Newsroom
News at the University of New Brunswick

International learning opportunities for UNB students

Author: Communications

Posted on Jun 17, 2015

Category: UNB Saint John , myUNB , UNB Fredericton , UNB Homepage , In the Media

QEII Scholar, Jasmine Alam at the Governor General’s table with other dignitariesA new scholarship program, formed by the Rideau Hall Foundation and Canada’s Community Foundation network, gives UNB students the opportunity to complete an internship tailored to their area of study in a developing country.

UNB is the only university in New Brunswick to successfully secure scholarships through the new Canadian Queen Elizabeth II Diamond Jubilee Scholarship program.

Recently, two of UNB’s prestigious Queen Elizabeth II Diamond Jubilee scholars - Jasmine Alam (UNB Saint John) and Cassandra Parsons (UNB Fredericton) - attended a reception and dinner at Rideau Hall in Ottawa. David Johnston, the Governor General of Canada, extended gratitude to those who contributed time and resources to make this program a reality with the Right Honourable Jean Chretien and Frank McKenna among the many dignitaries that attended.

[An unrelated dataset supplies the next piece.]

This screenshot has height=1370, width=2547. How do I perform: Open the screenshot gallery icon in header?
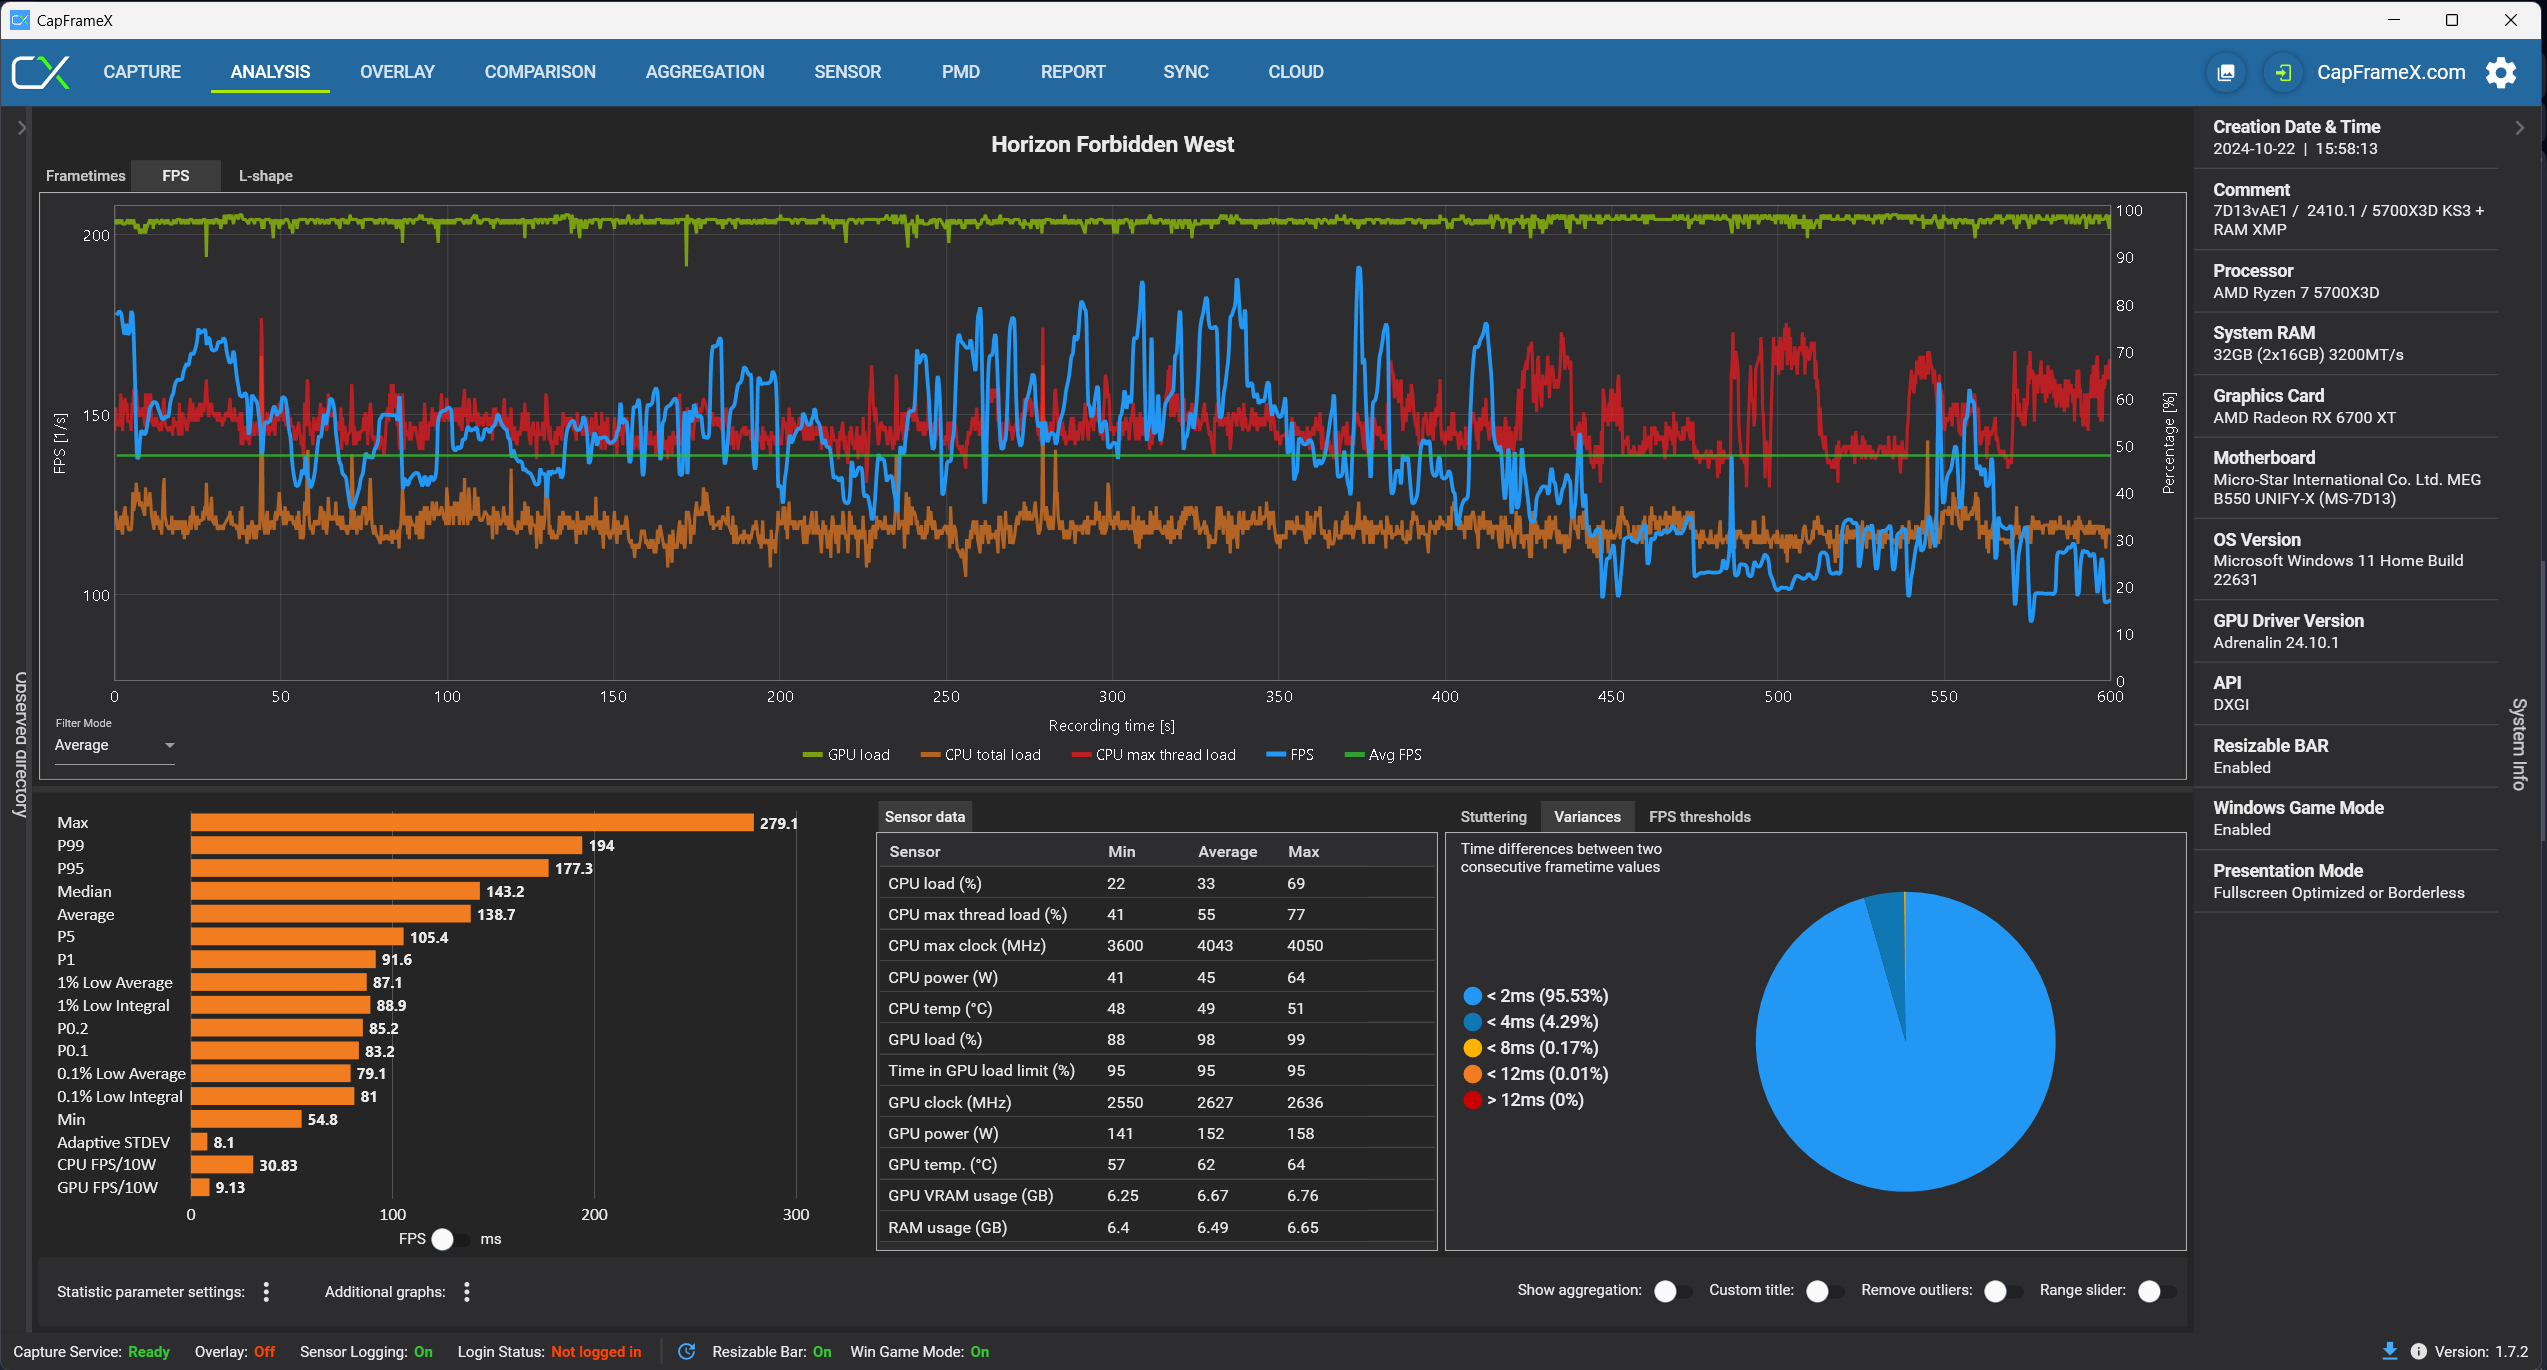pyautogui.click(x=2226, y=72)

Jasmine Alam, a PhD candidate in interdisciplinary studies (business and economics) under the supervision of Rob Moir, Terry Conrod and Mustapha Ibn-Boamah, will travel to Bangladesh to observe The Grameen Bank model which provides “micro-loans” to women in rural Bangladesh who can’t offer any collateral, with the goal of helping them get small, self-sustaining businesses up and running. Through this experience, she hopes her research will help others replicate the model in Canada.

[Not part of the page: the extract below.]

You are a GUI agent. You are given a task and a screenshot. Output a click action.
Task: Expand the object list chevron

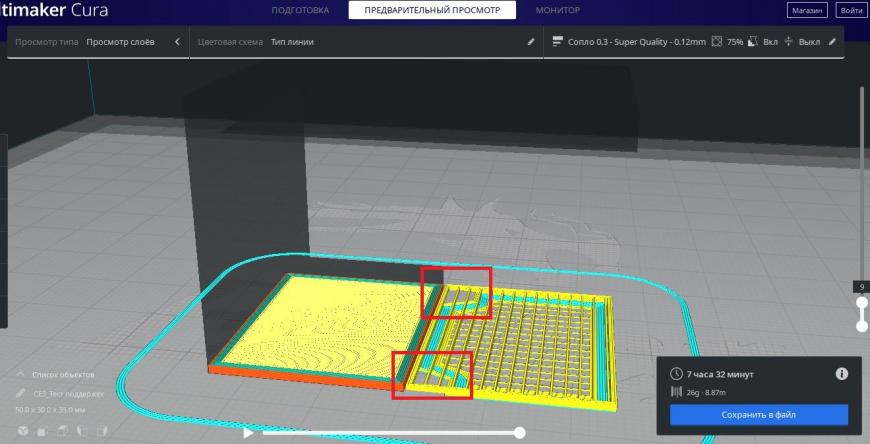pyautogui.click(x=21, y=375)
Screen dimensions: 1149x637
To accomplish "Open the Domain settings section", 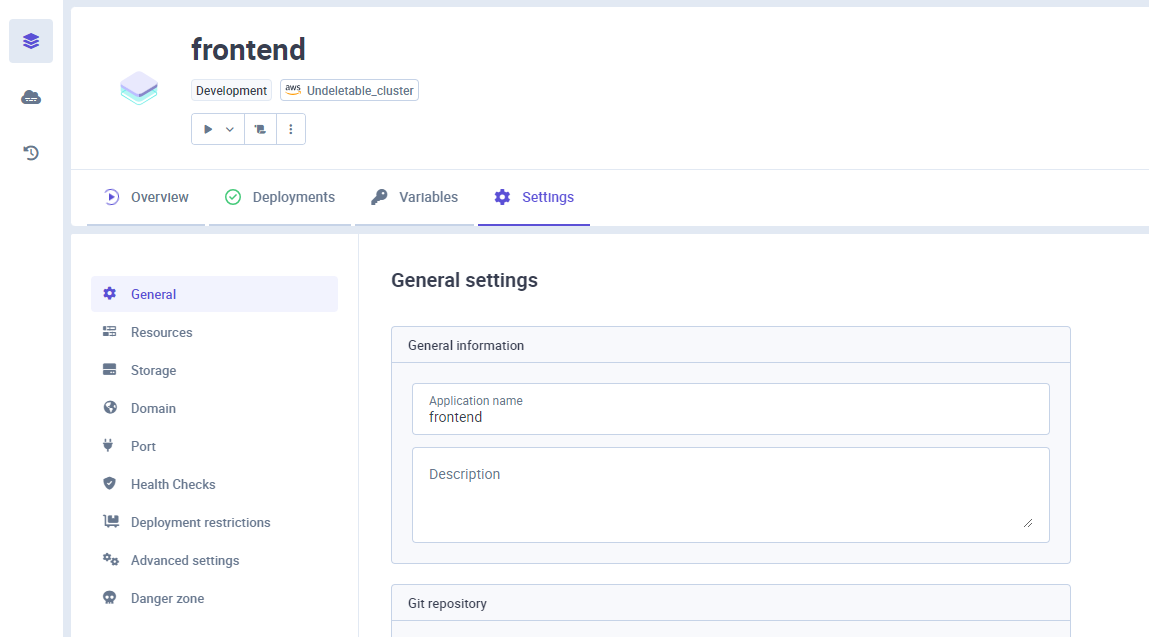I will pos(214,408).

Cassandra Parsons, a biology-chemistry student who just completed her third year, will be participating in an internship focused on international healthcare systems and nutrition for children under five in Lilongwe, Malawi. Her study will look at the health risks surrounding young girls in Malawi and where care is lacking most. She hopes to investigate current health issues, policies, and resources they have access to.

“What makes the program so valuable is that each student has an opportunity to actively design a program which will apply the theory they have been learning to challenging, real world experiences,” said Veronica McGinn, UNB’s coordinator of international development with the office of Global Learning and Engagement.

“This gives them a real advantage when entering the Canadian or International workforce.”

These scholarships will help develop the next generation of innovative leaders and community builders both locally and globally.